NSA Makes Contribution To Apache Hadoop Project
An anonymous reader writes "The National Security Agency has submitted a new database, Accumulo, to the Apache Foundation for incubation. Accumulo is based on the original BigTable paper with some extensions such as the ability to provide cell-level security. It appears there are some hurdles that must be cleared concerning copyright before the project could be accepted."
It's a trap! It HAS to be. /tinfoil
I'm a heavy user of open source and GPL software, but I admit to not knowing the nuances of open source licenses. My question is this: why are corporations donating their code to Apache instead of just releasing them through the GPL and Sourceforge? Oracle recently did this as well with OpenOffice, and I seem to vaguely recall a few others.
The government is explicitly exempt from the ability to claim copyright. There is no problem.
It's a trap! It HAS to be. /tinfoil
No, no, it's not a trap, not in the slightest. Just insert your penis into this device... I assure you, it's not a meat-grinder, really, it's not! And I didn't have my fingers crossed when I said that, not even a little bit.

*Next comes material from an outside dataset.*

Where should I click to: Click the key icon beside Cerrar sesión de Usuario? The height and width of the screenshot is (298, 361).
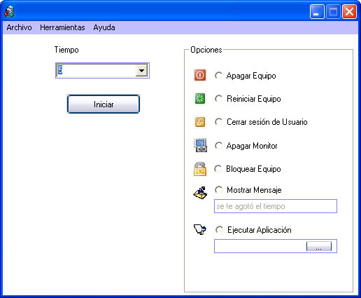pos(200,122)
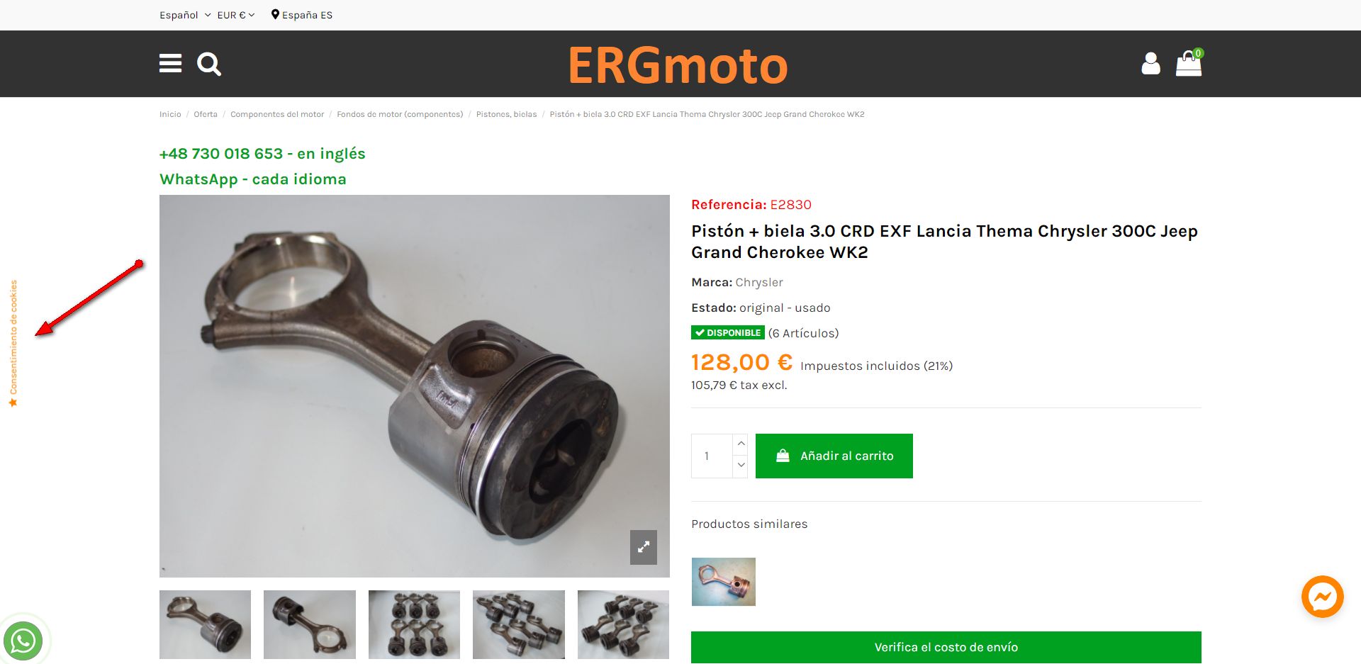
Task: Increase quantity with the up arrow
Action: tap(741, 444)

Those who can make you believe absurdities can make you commit atrocities. - Voltaire
You're either trolling terribly or just terribly ignorant. In the hopes of the latter:
The Apache Foundation maintains many open-source software projects, one of which is a popular web server. Another is Hadoop, which is a distributed file system for storing huge amounts of data on a cluster of individual computers, based on Google's Google File System and other similar technologies.. To facilitate access to that data, there are other projects that function as databases, with the actual information stored in Hadoop. One existing project is HBase, which is an implementation of a system (called BigTable) described by Google. Now, the NSA has donated the source code for their own such database (also based on BigTable) to the Apache Foundation.
Now, there are a lot of Apache Foundation projects, and never enough time or people to maintain them all completely. The best projects are considered "mature", and the ones that aren't up to the normal Apache levels of quality and support and considered to be in "incubation". Someday, if enough people like Accumulo and help with it, it will mature.

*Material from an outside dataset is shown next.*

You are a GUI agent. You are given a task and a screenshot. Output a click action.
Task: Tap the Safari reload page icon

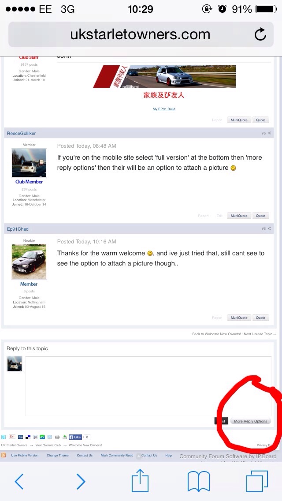260,34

You do not have a moral or legal right to do absolutely anything you want.
How do you "submit" a databse?
It turns out that if you read sentences all the way to the end, they become a lot more clear.
Wikipedia is your friend.
The National Security Agency is a cryptologic intelligence agency of the United States Department of Defense responsible for the collection and analysis of foreign communications and foreign signals intelligence, as well as protecting U.S. government communications and information systems,[1] which involves cryptanalysis and cryptography.
Database Engine* if you want to be pedantic about it.
The Apache Foundation is not a "website server outfit". It's an open source community with their own licenses that contributes to a variety projects. But yes, much of their work is related to developing servers, engines and protocols for the web.
I am tired of typing, so see BigTable and google Cell Level Security. I have not really heard of the latter, but I think it's basically the policy used to grant or deny cell level access to various users in each row of a table.
Honestly, if you have not even heard of many of the names used in the summary, this article probably holds no interest to you.
You're either trolling terribly or just terribly ignorant. In the hopes of the latter:
I believe you're right on both counts. He's trying to troll but he's also terribly ignorant.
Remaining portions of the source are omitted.